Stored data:
'''
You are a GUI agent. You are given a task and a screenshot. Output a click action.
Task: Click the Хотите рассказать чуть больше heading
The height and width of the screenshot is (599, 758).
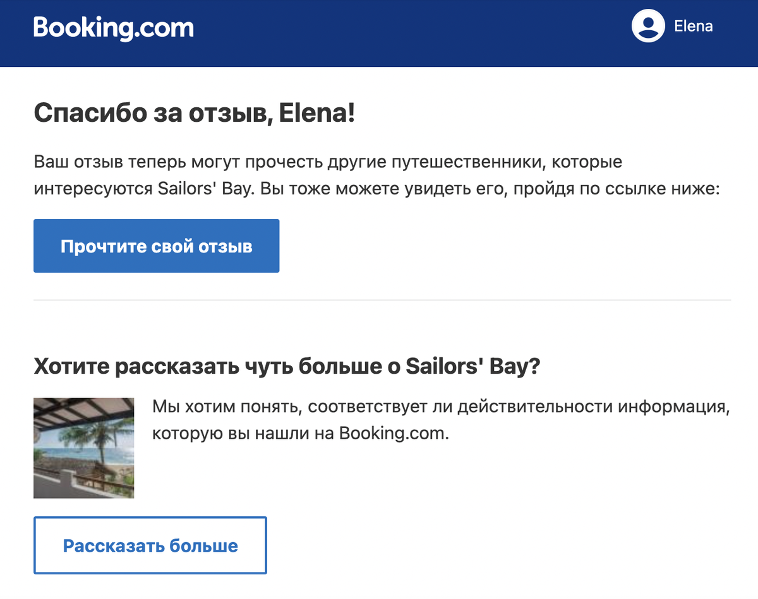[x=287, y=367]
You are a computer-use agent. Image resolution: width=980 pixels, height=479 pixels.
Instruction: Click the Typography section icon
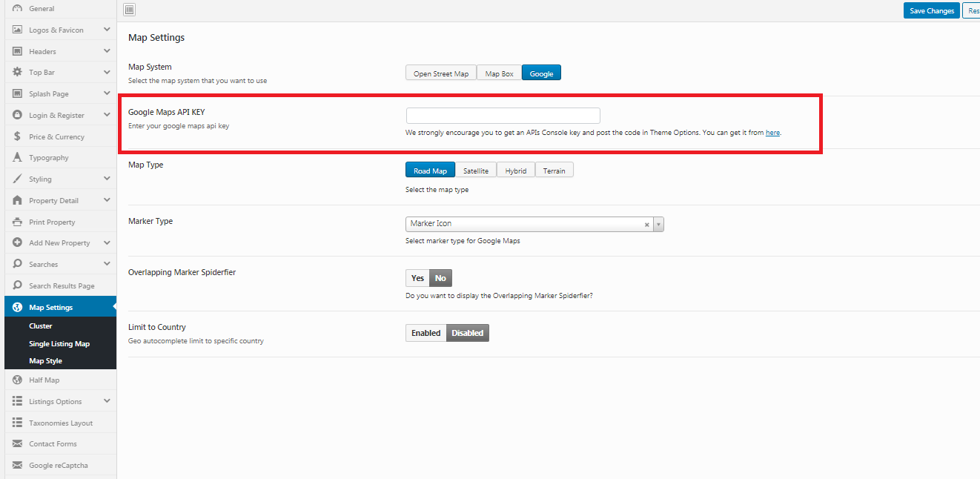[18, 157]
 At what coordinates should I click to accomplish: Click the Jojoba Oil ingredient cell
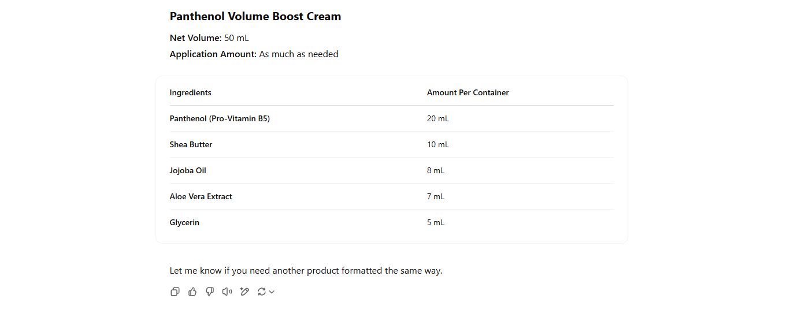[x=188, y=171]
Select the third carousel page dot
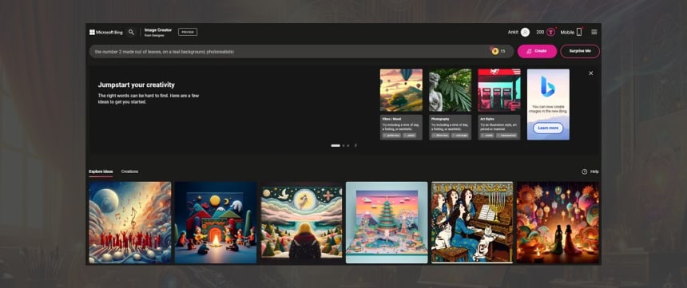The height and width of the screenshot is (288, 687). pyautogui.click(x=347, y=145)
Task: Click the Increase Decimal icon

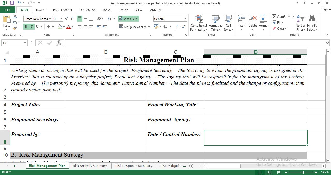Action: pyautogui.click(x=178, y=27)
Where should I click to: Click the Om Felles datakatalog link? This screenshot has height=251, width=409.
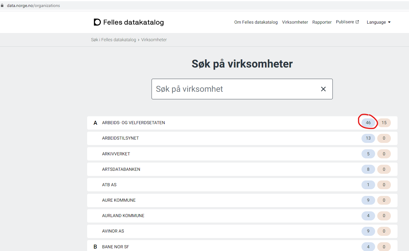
'''
AIM OF THE EXERCISE:
Reproduce, exactly and with no pictures, the lines from the line containing "You are a computer-use" through the closing line of the data above, keeping both ends.

COMPLETED TASK:
You are a computer-use agent. Image resolution: width=980 pixels, height=479 pixels.
Instruction: Click the Typography section icon
[18, 157]
 At what coordinates should I click to accomplish: Click the Jojoba Oil ingredient cell
[x=188, y=171]
Select the third carousel page dot
The height and width of the screenshot is (288, 687). pyautogui.click(x=347, y=145)
Task: Click the Increase Decimal icon

Action: pyautogui.click(x=178, y=27)
Where should I click to: Click the Om Felles datakatalog link? This screenshot has height=251, width=409.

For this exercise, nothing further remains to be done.